ところが、バブル崩壊後、立ち直れずにだらだらときてしまった。私の政治家人生は親父が手がけた不良債権処理がスタートでしたが、デフレ効果をもたらす不良債権処理をやれば、マクロ政策でアクセルを吹かさなければいけない。私は1年生議員の頃、「日本経済再生のバイアグラ大作戦」と称するワンセットの総合プランを唱えましたが、20年近くが経ち、残念ながらまだデフレから脱却できていないという現実がある。4%成長は安倍さんの「2020年のGDP(国内総生産)600兆円」とまったく同じです。私はおおさか維新ですが、「てこの原理」で外から安倍内閣を応援していくのが使命だと思っています。

【塩田】「与党再編」という路線を突き詰めていくと、いずれ自民党の中の違う路線の人たちを分離させ、与野党を含めた大仕掛けの政界再編が必要になると思われます。

【渡辺】自民党は昔から派閥連合政権とか、「ぬえ」みたいな体質とか、いろいろ言われてきました。かつて小沢一郎さん(元民主党代表)たちが選挙制度の変更をめぐって分裂しましたが、そういう分裂はないと思います。自民党は改革派よりも守旧派のほうがずっと多い。ただ大多数は中立派というか付和雷同組です。改革派が政権の中枢にあって、きちんと国家マネジメントをやっていれば、その人たちは従うと思います。

昔だったら、農協改革で農協中央会を廃止するなんて、ちょっと考えられなかった。それを現に断行しているわけですから。私の役回りは自民党の中に入るのではなく、外側から「てこ」を利かせていく。それが与えられた役回りかと思います。

渡辺喜美(わたなべ・よしみ)
元みんなの党代表・元内閣府特命担当相(規制改革・金融)
1952(昭和27)年3月、栃木県那須郡西那須野町(現那須塩原市)生まれ(64歳)。栃木県立大田原高校、早稲田大学政治経済学部政治学科、中央大学法学部を卒業。83年から父・渡辺美智雄(副総理、外相、蔵相などを歴任)の秘書を務める。95年に死去した父の後継者として96年の総選挙に自民党公認で栃木3区から出馬し、初当選(以後、2012年の総選挙まで小選挙区で6期連続当選)。1990年代後半の金融危機のとき、「政策新人類」の一人に数えられ、自民党内で頭角を現した。2006年に第1次安倍内閣で規制改革・公務員制度改革担当特命相、07年に金融担当特命相に就任。08年に麻生首相への批判を強め、09年に自民党を離党してみんなの党を結党し、代表に就任。

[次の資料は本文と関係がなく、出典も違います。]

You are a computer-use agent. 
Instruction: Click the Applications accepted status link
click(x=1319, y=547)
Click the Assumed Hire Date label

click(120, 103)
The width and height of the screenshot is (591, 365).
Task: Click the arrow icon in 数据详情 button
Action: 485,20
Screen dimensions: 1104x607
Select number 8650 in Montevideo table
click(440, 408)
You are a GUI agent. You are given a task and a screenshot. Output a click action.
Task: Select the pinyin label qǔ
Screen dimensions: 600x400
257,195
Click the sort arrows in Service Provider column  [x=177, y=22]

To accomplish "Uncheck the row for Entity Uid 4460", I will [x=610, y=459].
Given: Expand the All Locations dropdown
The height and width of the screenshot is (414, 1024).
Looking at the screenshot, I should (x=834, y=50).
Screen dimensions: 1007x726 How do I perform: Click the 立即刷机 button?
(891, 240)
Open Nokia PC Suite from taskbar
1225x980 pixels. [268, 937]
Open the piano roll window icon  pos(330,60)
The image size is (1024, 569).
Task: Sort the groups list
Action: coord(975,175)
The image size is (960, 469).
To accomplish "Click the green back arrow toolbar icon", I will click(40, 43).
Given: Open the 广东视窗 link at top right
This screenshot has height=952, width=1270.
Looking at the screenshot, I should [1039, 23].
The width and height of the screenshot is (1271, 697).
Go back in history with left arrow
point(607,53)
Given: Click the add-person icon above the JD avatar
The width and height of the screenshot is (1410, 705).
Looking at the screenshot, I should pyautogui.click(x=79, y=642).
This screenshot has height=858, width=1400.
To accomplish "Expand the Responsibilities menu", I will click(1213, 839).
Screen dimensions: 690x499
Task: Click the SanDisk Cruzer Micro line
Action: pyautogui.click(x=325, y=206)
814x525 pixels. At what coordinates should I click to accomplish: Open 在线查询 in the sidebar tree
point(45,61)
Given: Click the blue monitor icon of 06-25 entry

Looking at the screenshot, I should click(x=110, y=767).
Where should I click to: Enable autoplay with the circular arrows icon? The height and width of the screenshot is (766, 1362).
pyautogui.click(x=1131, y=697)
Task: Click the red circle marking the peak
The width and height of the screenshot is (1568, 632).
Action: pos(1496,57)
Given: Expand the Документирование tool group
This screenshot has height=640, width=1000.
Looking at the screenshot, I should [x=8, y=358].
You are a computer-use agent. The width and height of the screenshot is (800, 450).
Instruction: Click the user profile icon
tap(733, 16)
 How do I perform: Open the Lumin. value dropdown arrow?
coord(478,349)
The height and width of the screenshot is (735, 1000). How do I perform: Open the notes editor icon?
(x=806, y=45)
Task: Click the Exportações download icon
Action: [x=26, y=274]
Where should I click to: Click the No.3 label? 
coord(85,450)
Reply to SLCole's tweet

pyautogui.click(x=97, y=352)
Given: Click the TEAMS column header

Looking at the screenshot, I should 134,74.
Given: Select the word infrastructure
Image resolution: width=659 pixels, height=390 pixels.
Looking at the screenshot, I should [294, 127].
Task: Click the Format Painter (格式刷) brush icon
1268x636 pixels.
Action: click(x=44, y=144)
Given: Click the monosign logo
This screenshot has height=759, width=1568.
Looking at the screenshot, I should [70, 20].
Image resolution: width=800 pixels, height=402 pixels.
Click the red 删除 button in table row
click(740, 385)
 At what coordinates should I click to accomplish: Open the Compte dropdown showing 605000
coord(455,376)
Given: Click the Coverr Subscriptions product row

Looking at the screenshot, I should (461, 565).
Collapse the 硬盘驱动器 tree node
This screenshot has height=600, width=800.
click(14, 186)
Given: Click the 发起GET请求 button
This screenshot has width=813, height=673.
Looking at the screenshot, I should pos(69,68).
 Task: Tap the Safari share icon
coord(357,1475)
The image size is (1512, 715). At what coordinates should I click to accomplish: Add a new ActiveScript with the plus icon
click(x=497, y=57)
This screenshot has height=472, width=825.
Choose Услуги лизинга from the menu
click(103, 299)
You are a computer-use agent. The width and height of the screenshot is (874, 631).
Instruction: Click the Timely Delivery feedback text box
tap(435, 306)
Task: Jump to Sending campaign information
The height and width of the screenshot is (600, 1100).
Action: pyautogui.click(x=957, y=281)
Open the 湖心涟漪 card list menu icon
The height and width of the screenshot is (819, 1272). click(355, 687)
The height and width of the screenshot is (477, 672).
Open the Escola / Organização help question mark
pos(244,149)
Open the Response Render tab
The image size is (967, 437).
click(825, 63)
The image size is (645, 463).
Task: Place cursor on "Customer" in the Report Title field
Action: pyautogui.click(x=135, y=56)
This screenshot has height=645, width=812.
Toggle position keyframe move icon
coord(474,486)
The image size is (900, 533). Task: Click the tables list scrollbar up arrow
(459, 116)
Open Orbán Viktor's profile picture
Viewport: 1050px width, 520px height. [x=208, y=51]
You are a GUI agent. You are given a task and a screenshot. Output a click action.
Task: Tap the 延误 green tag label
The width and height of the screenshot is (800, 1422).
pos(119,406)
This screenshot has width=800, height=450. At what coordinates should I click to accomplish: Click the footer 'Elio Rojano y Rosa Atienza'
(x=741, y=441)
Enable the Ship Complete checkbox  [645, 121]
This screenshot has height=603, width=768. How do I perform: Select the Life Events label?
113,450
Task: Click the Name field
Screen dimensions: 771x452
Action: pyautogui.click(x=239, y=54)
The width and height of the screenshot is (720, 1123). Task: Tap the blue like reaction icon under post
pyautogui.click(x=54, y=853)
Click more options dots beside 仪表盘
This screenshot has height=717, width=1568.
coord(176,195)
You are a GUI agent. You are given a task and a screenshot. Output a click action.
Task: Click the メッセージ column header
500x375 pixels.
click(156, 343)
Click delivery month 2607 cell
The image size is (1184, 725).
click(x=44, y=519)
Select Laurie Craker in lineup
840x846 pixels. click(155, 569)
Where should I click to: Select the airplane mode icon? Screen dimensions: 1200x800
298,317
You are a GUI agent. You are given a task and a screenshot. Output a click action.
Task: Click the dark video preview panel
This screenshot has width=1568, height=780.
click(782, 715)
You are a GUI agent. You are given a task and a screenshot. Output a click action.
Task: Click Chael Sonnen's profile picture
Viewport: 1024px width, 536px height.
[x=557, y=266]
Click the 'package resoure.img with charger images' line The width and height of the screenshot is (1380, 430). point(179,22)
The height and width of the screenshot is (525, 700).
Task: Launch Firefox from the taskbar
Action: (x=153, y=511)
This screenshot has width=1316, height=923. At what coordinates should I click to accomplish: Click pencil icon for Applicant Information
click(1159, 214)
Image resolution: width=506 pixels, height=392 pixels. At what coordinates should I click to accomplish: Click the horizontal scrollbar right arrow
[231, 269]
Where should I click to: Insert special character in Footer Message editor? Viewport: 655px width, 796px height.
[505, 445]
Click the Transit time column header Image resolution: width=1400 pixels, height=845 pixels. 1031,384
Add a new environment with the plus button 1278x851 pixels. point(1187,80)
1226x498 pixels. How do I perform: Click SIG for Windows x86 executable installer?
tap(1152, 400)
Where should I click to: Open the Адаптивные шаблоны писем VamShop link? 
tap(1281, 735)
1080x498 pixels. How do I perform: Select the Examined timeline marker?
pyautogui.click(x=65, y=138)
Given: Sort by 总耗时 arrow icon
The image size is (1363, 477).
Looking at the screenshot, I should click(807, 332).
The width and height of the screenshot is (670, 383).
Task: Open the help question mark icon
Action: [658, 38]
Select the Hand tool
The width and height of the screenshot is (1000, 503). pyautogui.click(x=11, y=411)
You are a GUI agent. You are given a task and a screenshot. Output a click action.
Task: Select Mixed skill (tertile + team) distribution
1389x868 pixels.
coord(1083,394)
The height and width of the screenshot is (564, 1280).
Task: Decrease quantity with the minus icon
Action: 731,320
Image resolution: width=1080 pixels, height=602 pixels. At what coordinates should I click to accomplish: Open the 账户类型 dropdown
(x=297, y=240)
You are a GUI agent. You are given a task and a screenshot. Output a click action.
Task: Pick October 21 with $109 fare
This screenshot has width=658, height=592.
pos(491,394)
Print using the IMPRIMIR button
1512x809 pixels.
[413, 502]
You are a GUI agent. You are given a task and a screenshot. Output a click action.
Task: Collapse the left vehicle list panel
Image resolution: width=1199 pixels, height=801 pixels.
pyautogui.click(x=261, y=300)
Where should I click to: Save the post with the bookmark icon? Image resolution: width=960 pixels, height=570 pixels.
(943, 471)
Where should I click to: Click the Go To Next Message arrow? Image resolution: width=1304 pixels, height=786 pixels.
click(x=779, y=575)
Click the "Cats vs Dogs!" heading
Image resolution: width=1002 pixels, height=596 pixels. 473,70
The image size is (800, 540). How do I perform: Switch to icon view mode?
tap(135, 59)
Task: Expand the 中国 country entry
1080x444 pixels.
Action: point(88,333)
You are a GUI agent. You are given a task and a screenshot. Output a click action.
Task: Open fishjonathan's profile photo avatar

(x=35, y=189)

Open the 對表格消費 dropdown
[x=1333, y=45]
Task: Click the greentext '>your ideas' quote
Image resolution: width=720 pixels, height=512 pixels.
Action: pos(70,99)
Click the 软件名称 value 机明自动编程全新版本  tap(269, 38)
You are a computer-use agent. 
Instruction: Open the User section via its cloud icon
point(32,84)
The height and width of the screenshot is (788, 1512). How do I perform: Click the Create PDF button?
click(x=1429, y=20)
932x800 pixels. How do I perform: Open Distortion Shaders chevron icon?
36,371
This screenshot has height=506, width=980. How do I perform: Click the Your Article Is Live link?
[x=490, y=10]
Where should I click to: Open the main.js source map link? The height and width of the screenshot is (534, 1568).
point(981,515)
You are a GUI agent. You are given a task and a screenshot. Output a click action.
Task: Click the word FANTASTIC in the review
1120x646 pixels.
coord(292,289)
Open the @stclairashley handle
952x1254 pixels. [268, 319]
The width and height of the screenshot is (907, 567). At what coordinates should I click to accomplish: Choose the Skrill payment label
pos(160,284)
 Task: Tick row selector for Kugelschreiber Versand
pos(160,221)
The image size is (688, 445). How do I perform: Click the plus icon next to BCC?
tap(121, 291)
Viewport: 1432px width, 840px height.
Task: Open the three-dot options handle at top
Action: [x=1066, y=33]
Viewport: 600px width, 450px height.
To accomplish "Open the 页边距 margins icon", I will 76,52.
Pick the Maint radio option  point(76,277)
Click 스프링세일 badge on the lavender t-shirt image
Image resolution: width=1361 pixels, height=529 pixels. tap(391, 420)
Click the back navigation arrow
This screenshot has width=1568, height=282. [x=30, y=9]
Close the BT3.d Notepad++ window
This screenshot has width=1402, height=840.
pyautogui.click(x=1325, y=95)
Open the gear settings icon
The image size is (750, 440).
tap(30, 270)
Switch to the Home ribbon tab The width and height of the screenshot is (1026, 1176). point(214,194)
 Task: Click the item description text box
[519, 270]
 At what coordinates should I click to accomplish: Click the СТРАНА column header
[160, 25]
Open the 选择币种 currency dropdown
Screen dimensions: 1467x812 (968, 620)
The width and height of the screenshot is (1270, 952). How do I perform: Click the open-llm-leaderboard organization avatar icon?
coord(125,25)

14年に『週刊新潮』の報道がきっかけで8億円の借入金問題が露見し、代表を辞任。離党者続出でみんなの党は解党となる。14年総選挙に無所属で出馬したが、落選した。16年5月におおさか維新の会に入党し、参院選出馬を表明した。著書は『反資産デフレの政治経済学』など多数。落選後、ダイエットで12キロ減量に成功し、スリムに。「以前はよく怒鳴り散らすことがあったけど、落選後はなくなった」と笑いながら漏らす。